Data extracts —

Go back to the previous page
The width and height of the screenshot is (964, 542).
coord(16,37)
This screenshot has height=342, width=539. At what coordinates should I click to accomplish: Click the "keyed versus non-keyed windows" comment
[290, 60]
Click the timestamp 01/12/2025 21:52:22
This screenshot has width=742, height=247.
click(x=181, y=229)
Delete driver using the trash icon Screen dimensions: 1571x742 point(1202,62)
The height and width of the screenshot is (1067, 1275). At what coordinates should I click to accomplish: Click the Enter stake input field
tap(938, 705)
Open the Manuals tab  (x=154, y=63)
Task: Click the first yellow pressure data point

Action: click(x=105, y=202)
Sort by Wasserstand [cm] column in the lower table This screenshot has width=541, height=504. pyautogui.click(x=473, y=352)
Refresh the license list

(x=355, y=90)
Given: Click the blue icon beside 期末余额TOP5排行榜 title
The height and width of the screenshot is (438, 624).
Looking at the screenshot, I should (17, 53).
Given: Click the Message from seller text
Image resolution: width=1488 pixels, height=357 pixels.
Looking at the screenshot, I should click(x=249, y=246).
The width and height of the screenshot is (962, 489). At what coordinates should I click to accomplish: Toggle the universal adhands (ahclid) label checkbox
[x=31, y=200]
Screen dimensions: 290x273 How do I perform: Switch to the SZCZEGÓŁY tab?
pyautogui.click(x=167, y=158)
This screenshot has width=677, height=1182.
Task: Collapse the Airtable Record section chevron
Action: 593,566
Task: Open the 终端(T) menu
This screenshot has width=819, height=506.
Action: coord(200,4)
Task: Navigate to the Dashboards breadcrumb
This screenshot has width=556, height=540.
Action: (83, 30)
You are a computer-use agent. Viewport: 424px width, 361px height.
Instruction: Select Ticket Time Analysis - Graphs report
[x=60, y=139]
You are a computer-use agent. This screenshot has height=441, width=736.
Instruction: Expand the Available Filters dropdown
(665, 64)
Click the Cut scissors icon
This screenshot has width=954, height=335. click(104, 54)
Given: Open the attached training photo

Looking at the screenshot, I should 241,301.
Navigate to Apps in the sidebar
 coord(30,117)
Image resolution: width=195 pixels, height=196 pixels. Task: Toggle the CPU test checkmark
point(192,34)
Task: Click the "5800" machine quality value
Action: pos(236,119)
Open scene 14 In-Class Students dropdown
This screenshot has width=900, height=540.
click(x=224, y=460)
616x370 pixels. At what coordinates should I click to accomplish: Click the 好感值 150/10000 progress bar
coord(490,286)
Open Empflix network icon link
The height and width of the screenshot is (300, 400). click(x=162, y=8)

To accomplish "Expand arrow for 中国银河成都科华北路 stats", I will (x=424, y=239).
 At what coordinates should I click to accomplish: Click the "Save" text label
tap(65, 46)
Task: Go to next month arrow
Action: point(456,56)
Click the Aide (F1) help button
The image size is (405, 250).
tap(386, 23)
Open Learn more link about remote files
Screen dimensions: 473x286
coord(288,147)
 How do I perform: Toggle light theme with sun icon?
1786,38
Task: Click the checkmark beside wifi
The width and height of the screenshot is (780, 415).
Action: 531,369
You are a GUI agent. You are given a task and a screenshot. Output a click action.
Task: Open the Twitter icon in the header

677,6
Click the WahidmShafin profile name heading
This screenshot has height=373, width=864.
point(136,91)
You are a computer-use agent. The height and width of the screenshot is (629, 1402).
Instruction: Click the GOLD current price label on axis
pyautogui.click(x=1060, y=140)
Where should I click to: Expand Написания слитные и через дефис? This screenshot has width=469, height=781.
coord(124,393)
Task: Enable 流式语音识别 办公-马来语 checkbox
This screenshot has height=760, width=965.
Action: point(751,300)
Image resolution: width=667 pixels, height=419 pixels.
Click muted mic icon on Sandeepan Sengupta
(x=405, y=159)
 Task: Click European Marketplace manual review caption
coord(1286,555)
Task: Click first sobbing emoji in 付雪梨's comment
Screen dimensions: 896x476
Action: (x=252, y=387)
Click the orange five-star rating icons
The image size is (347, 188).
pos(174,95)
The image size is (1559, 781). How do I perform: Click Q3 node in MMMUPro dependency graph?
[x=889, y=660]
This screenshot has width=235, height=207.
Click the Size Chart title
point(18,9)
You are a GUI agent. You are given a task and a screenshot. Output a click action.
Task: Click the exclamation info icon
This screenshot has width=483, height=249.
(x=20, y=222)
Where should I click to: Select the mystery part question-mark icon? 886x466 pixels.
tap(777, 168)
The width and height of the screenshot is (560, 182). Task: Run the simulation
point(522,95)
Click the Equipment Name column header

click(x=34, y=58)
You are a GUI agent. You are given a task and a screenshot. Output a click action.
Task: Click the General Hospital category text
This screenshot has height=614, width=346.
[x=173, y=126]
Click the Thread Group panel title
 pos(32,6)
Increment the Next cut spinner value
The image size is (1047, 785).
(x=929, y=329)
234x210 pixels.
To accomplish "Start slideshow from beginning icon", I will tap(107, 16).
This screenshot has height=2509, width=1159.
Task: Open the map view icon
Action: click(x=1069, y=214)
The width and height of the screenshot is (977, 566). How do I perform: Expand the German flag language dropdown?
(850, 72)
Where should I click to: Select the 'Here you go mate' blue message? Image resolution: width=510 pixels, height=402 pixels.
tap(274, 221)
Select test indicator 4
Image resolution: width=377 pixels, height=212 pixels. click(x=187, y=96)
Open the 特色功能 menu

What you will do — Reproduce the full listing above, keeping every line intact.

Finished exercise —
Go back to the previous page
The width and height of the screenshot is (964, 542).
coord(16,37)
This screenshot has height=342, width=539. At what coordinates should I click to accomplish: Click the "keyed versus non-keyed windows" comment
[290, 60]
Click the timestamp 01/12/2025 21:52:22
This screenshot has width=742, height=247.
click(x=181, y=229)
Delete driver using the trash icon Screen dimensions: 1571x742 point(1202,62)
The height and width of the screenshot is (1067, 1275). At what coordinates should I click to accomplish: Click the Enter stake input field
tap(938, 705)
Open the Manuals tab  (x=154, y=63)
Task: Click the first yellow pressure data point

Action: click(x=105, y=202)
Sort by Wasserstand [cm] column in the lower table This screenshot has width=541, height=504. pyautogui.click(x=473, y=352)
Refresh the license list

(x=355, y=90)
Given: Click the blue icon beside 期末余额TOP5排行榜 title
The height and width of the screenshot is (438, 624).
Looking at the screenshot, I should (17, 53).
Given: Click the Message from seller text
Image resolution: width=1488 pixels, height=357 pixels.
Looking at the screenshot, I should click(x=249, y=246).
The width and height of the screenshot is (962, 489). At what coordinates should I click to accomplish: Toggle the universal adhands (ahclid) label checkbox
[x=31, y=200]
Screen dimensions: 290x273 How do I perform: Switch to the SZCZEGÓŁY tab?
pyautogui.click(x=167, y=158)
This screenshot has width=677, height=1182.
Task: Collapse the Airtable Record section chevron
Action: 593,566
Task: Open the 终端(T) menu
This screenshot has width=819, height=506.
Action: coord(200,4)
Task: Navigate to the Dashboards breadcrumb
This screenshot has width=556, height=540.
Action: (83, 30)
You are a computer-use agent. Viewport: 424px width, 361px height.
Instruction: Select Ticket Time Analysis - Graphs report
[x=60, y=139]
You are a computer-use agent. This screenshot has height=441, width=736.
Instruction: Expand the Available Filters dropdown
(665, 64)
Click the Cut scissors icon
This screenshot has width=954, height=335. click(104, 54)
Given: Open the attached training photo

Looking at the screenshot, I should 241,301.
Navigate to Apps in the sidebar
 coord(30,117)
Image resolution: width=195 pixels, height=196 pixels. Task: Toggle the CPU test checkmark
point(192,34)
Task: Click the "5800" machine quality value
Action: pos(236,119)
Open scene 14 In-Class Students dropdown
This screenshot has width=900, height=540.
click(x=224, y=460)
616x370 pixels. At what coordinates should I click to accomplish: Click the 好感值 150/10000 progress bar
coord(490,286)
Open Empflix network icon link
The height and width of the screenshot is (300, 400). click(x=162, y=8)

To accomplish "Expand arrow for 中国银河成都科华北路 stats", I will (x=424, y=239).
 At what coordinates should I click to accomplish: Click the "Save" text label
tap(65, 46)
Task: Go to next month arrow
Action: point(456,56)
Click the Aide (F1) help button
The image size is (405, 250).
tap(386, 23)
Open Learn more link about remote files
Screen dimensions: 473x286
coord(288,147)
 How do I perform: Toggle light theme with sun icon?
1786,38
Task: Click the checkmark beside wifi
The width and height of the screenshot is (780, 415).
Action: 531,369
You are a GUI agent. You are given a task and a screenshot. Output a click action.
Task: Open the Twitter icon in the header

677,6
Click the WahidmShafin profile name heading
This screenshot has height=373, width=864.
point(136,91)
You are a computer-use agent. The height and width of the screenshot is (629, 1402).
Instruction: Click the GOLD current price label on axis
pyautogui.click(x=1060, y=140)
Where should I click to: Expand Написания слитные и через дефис? This screenshot has width=469, height=781.
coord(124,393)
Task: Enable 流式语音识别 办公-马来语 checkbox
This screenshot has height=760, width=965.
Action: point(751,300)
Image resolution: width=667 pixels, height=419 pixels.
Click muted mic icon on Sandeepan Sengupta
(x=405, y=159)
 Task: Click European Marketplace manual review caption
coord(1286,555)
Task: Click first sobbing emoji in 付雪梨's comment
Screen dimensions: 896x476
Action: (x=252, y=387)
Click the orange five-star rating icons
The image size is (347, 188).
pos(174,95)
The image size is (1559, 781). How do I perform: Click Q3 node in MMMUPro dependency graph?
[x=889, y=660]
This screenshot has width=235, height=207.
Click the Size Chart title
point(18,9)
You are a GUI agent. You are given a task and a screenshot. Output a click action.
Task: Click the exclamation info icon
This screenshot has width=483, height=249.
(x=20, y=222)
Where should I click to: Select the mystery part question-mark icon? 886x466 pixels.
tap(777, 168)
The width and height of the screenshot is (560, 182). Task: Run the simulation
point(522,95)
Click the Equipment Name column header

click(x=34, y=58)
You are a GUI agent. You are given a task and a screenshot. Output a click action.
Task: Click the General Hospital category text
This screenshot has height=614, width=346.
[x=173, y=126]
Click the Thread Group panel title
 pos(32,6)
Increment the Next cut spinner value
The image size is (1047, 785).
(x=929, y=329)
234x210 pixels.
To accomplish "Start slideshow from beginning icon", I will tap(107, 16).
This screenshot has height=2509, width=1159.
Task: Open the map view icon
Action: click(x=1069, y=214)
The width and height of the screenshot is (977, 566). How do I perform: Expand the German flag language dropdown?
(850, 72)
Where should I click to: Select the 'Here you go mate' blue message? Image resolution: width=510 pixels, height=402 pixels.
tap(274, 221)
Select test indicator 4
Image resolution: width=377 pixels, height=212 pixels. click(x=187, y=96)
Open the 特色功能 menu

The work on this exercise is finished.